FIG. 1 is a perspective view showing the assembled components of the entire disc player equipped with a clamping means according to the present invention, FIG. 2 is a perspective view showing the components of the clamping means housed in a carrier body, and FIG. The figure is a perspective view of the main parts showing the constituent members of the clamp means stored and equipped in the player body, and FIGS. 4(a) and 4(b) are side perspective views showing the assembled state of the clamp means stored and equipped in the player body. , (a) shows the state when the clamper holder is raised, (b) shows the state when the clamper holder is lowered, and Fig. 5 (a) to (d) show the clamping means. In the plan view showing the constituent members, (A) is the constituent member of the clamp means provided on the chassis, (B) is the lock lever 1, (C) is the clamp cam, and (D) is the constituent member of the clamp means provided on the operating member. Figures 6(a) to 6(#) are explanatory perspective side views showing the clamping means in the perspective flattening mechanism, sequentially showing the operation of each component of the assembled clamping means. "Description of the symbols of the main components" l...Playing means 2...Player main body 3...Carry body 5...Carry body support and guide means 6...Driving force applying means 7...Clamp means 10 ... Operating member 22 ... Clamper 30 ... Clamper starting cam part 31 ... Lock lever 31a ... Power transmission pin 31b ... Operation control bin 31c ... Urging body 32 ... Clamp Cam 32a... Lock lever pivot bearing hole 32b... Lifting guide cam hole 33... Clamper holder 33a... Locking protrusion 50... Operation control cam groove 50a... Lock portion 50b... Lock engagement/disengagement guide cam surface 50c...Biasing force imparting guide cam surface 51...Placement movement guide groove Patent applicant: Pioneer Corporation-l-゛Representative Patent attorney: Hiroo Otsu, 7th saw/

Claims (1)

[Claims] A carrier body that holds a disk-shaped record carrier is moved back and forth in a protruding and retracted direction within a player body that has built-in playing means including a spindle motor, a pickup, etc. In a disc player having a loading mechanism consisting of a transport means for loading and moving in a direction, and a clamp means for clamping a disc-shaped record carrier on a spindle motor with a clamper, the clamp means is configured to move along a chassis provided in the player body.
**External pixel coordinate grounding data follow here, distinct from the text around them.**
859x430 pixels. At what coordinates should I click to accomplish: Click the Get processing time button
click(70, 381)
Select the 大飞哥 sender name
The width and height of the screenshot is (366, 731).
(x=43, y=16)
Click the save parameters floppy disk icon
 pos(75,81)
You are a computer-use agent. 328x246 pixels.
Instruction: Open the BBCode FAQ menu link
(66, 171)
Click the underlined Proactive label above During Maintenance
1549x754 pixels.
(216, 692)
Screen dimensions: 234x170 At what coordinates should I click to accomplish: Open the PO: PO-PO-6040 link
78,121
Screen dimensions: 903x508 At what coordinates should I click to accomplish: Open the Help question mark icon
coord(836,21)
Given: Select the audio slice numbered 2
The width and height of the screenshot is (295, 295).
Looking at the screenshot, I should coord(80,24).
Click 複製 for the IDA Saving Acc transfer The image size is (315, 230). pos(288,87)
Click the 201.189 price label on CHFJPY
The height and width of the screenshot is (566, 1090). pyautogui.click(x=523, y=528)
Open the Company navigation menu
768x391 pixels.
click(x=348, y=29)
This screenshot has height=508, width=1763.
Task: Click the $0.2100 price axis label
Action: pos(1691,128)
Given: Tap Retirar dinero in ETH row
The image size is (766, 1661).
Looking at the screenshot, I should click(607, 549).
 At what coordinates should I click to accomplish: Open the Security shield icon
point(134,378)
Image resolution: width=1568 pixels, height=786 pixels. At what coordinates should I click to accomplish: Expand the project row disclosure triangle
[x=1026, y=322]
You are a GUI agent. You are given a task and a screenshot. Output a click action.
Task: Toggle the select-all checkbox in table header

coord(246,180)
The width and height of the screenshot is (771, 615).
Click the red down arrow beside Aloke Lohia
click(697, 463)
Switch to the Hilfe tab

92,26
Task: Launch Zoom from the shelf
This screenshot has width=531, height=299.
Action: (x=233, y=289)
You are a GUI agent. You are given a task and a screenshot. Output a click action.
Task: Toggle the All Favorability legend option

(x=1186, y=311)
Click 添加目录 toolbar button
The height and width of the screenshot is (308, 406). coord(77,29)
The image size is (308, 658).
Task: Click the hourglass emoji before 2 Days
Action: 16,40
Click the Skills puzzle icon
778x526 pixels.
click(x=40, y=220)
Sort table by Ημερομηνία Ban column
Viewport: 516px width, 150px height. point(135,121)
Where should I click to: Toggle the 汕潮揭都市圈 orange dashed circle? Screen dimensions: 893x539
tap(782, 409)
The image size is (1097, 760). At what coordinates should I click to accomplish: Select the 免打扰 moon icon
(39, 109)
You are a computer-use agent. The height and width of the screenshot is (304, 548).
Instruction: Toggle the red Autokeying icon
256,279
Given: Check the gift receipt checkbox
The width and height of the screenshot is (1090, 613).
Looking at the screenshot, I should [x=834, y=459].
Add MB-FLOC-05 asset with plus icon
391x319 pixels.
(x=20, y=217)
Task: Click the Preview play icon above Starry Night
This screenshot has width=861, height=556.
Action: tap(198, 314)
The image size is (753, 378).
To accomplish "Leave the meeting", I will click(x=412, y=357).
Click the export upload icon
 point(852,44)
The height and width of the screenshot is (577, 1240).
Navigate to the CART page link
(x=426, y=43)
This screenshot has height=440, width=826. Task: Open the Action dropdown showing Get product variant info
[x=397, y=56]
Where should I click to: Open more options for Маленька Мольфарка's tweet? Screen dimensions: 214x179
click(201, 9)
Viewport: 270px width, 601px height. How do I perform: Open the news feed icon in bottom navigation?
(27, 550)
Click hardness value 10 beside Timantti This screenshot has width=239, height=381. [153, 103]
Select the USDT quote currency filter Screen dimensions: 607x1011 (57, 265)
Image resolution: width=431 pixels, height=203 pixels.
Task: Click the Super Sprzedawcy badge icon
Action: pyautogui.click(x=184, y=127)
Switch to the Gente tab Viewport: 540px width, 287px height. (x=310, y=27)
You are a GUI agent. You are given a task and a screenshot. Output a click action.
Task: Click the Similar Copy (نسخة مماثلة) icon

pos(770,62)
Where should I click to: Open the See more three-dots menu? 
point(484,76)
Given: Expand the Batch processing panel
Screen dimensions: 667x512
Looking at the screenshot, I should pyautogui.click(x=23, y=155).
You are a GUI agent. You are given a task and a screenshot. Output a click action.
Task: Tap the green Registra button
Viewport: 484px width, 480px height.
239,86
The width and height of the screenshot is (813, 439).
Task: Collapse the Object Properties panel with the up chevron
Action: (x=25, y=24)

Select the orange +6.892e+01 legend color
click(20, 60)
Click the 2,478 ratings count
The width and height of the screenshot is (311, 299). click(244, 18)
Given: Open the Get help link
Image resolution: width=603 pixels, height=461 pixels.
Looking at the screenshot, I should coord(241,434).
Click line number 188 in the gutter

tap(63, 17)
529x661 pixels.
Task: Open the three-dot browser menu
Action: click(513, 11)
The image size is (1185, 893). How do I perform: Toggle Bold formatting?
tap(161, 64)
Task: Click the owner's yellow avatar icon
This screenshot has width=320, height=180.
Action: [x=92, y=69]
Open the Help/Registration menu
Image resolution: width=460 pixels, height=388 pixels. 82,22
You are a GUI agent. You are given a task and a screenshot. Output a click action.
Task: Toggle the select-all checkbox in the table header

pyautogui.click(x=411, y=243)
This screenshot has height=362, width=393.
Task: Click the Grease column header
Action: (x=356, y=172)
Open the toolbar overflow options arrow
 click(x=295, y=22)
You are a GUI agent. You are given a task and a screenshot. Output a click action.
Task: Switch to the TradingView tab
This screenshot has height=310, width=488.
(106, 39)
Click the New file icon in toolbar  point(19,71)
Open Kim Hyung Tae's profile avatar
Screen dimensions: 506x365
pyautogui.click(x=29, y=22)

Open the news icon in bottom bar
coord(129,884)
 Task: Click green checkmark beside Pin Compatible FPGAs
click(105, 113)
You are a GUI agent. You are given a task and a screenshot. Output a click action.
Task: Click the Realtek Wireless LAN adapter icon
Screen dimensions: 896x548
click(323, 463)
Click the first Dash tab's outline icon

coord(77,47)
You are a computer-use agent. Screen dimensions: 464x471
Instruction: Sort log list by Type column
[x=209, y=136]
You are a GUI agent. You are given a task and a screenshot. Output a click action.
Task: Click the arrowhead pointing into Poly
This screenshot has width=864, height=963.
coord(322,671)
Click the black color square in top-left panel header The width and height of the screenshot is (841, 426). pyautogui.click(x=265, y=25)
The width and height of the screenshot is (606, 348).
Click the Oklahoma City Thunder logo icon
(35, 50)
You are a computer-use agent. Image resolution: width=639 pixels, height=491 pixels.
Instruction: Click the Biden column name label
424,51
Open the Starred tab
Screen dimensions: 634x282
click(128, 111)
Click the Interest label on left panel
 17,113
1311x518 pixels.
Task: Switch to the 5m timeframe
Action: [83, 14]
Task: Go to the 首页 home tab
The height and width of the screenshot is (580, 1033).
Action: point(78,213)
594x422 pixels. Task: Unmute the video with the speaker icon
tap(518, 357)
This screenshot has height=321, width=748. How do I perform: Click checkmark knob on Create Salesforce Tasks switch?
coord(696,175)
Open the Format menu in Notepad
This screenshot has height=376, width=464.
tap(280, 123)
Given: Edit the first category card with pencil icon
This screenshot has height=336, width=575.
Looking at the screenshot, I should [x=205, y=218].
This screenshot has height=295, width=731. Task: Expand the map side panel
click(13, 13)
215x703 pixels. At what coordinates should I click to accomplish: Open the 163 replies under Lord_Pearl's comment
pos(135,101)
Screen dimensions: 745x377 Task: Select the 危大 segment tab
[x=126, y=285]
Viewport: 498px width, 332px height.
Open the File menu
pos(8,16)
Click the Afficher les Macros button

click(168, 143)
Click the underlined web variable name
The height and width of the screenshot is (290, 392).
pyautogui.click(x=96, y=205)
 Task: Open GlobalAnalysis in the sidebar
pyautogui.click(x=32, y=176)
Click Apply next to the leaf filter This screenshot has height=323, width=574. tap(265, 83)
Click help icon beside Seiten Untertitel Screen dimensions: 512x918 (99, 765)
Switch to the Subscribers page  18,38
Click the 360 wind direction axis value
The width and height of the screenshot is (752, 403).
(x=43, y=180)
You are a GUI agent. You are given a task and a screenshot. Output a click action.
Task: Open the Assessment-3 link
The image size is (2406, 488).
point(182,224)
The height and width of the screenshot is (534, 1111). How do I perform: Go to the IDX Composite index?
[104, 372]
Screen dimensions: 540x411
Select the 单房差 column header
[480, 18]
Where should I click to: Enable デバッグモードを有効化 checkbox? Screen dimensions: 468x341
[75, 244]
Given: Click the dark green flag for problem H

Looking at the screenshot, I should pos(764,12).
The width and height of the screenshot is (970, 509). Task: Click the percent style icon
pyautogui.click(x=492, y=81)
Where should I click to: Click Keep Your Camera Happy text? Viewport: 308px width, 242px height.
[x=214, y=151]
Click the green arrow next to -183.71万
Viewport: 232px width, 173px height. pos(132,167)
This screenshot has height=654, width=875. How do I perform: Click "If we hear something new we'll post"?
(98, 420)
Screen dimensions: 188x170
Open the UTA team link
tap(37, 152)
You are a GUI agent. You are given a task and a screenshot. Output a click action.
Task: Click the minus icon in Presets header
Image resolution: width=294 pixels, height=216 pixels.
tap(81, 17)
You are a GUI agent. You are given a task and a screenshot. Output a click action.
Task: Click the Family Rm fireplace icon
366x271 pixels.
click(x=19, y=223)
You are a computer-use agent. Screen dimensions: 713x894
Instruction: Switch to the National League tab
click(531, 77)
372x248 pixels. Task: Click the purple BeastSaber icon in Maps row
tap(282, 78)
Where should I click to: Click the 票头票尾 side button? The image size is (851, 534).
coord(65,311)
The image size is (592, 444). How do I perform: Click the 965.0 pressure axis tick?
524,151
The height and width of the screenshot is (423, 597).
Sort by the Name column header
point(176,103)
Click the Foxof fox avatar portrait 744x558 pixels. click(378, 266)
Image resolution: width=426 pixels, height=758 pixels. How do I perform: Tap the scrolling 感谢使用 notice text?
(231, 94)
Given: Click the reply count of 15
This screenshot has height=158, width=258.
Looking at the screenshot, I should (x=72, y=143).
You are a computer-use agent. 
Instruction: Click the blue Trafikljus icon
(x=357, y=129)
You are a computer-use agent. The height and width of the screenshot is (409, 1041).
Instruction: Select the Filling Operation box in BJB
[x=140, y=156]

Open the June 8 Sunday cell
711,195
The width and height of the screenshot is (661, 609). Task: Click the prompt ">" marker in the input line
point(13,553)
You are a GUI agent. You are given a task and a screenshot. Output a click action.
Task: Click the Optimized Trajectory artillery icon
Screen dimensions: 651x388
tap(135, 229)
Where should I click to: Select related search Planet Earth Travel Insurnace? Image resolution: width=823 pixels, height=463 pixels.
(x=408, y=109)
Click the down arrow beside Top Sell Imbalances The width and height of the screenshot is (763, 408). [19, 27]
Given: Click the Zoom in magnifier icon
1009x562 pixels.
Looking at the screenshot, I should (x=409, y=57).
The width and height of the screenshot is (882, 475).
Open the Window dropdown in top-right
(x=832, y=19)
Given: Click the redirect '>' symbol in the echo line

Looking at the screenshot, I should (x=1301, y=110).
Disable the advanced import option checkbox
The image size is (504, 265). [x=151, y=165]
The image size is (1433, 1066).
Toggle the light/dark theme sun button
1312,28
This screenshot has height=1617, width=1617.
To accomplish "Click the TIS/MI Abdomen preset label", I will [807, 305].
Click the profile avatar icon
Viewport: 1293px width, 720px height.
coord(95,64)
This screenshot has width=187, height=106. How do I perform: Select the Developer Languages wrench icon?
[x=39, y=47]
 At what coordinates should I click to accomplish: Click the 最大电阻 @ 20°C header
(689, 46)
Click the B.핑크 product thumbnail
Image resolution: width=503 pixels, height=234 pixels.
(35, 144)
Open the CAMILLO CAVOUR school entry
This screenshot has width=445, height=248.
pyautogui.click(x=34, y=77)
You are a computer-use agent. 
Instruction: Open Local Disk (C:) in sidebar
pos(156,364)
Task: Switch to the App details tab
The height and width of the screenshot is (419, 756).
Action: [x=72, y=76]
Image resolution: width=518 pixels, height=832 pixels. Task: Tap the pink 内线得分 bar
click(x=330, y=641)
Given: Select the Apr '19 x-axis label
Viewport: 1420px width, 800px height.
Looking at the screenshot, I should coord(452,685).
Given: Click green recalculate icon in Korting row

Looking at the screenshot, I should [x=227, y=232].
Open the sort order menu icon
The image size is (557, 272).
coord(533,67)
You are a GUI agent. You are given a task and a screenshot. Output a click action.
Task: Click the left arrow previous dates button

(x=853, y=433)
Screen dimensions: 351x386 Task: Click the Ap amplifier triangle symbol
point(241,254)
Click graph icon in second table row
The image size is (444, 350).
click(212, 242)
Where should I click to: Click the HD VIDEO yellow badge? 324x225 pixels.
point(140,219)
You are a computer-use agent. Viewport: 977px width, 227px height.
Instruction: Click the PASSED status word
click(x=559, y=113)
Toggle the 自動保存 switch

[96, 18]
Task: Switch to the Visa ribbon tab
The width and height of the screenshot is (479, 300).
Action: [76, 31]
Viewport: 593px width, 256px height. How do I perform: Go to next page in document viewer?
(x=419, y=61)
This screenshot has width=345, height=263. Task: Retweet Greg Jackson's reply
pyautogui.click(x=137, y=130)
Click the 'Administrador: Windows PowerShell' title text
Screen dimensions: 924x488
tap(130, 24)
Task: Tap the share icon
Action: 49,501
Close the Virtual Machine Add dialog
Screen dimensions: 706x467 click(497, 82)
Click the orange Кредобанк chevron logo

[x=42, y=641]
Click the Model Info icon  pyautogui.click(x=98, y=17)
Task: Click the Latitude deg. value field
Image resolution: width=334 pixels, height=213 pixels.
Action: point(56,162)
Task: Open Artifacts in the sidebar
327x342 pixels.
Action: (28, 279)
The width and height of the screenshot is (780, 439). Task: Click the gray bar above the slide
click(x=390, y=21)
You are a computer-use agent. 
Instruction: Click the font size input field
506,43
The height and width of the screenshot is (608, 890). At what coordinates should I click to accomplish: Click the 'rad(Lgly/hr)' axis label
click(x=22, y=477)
A lock lever is rotatably attached to a clamp cam that moves back and forth at a predetermined position to raise and lower the attached clamp holder to operate the clamp. Established a department,
The driving force transmission part is engaged with an actuation member that transmits the driving force in a timed manner, and the operation control part is engaged with a lock part provided on the chassis and an operation control cam groove having a lock engagement/disengagement guide cam surface. When the actuating member is moved backward in the retracting direction and a timed driving force is applied to the lock lever, the actuating control portion of the lock lever is engaged and guided by the actuating control cam groove, and the lock lever is rotated. When the lock is released and moved backward at a predetermined position, and conversely, a timed driving force is applied to the lock lever by moving the actuating member forward in the protruding direction, the lock lever is activated by its actuation control section. While being engaged and guided by the operation control cam groove, it moves forward at a predetermined position and locks by rotating.As the lock lever operates, the cooperating clamp cam adjusts the timing. The lock lever is configured to move back and forth at a predetermined position, thereby performing a timed clamp operation, and a biasing body is provided at an appropriate position on one of the lock lever and chassis, which are constituent members of the clamp means. and a biasing body control part is provided on the other side, and the biasing force acts only at the front and rear positions where the actuation control part engages and disengages the lock part, and while the actuation control part is in contact with the lock engagement/disengagement cam surface. Clamping means for a disc player, characterized in that it is configured to operate.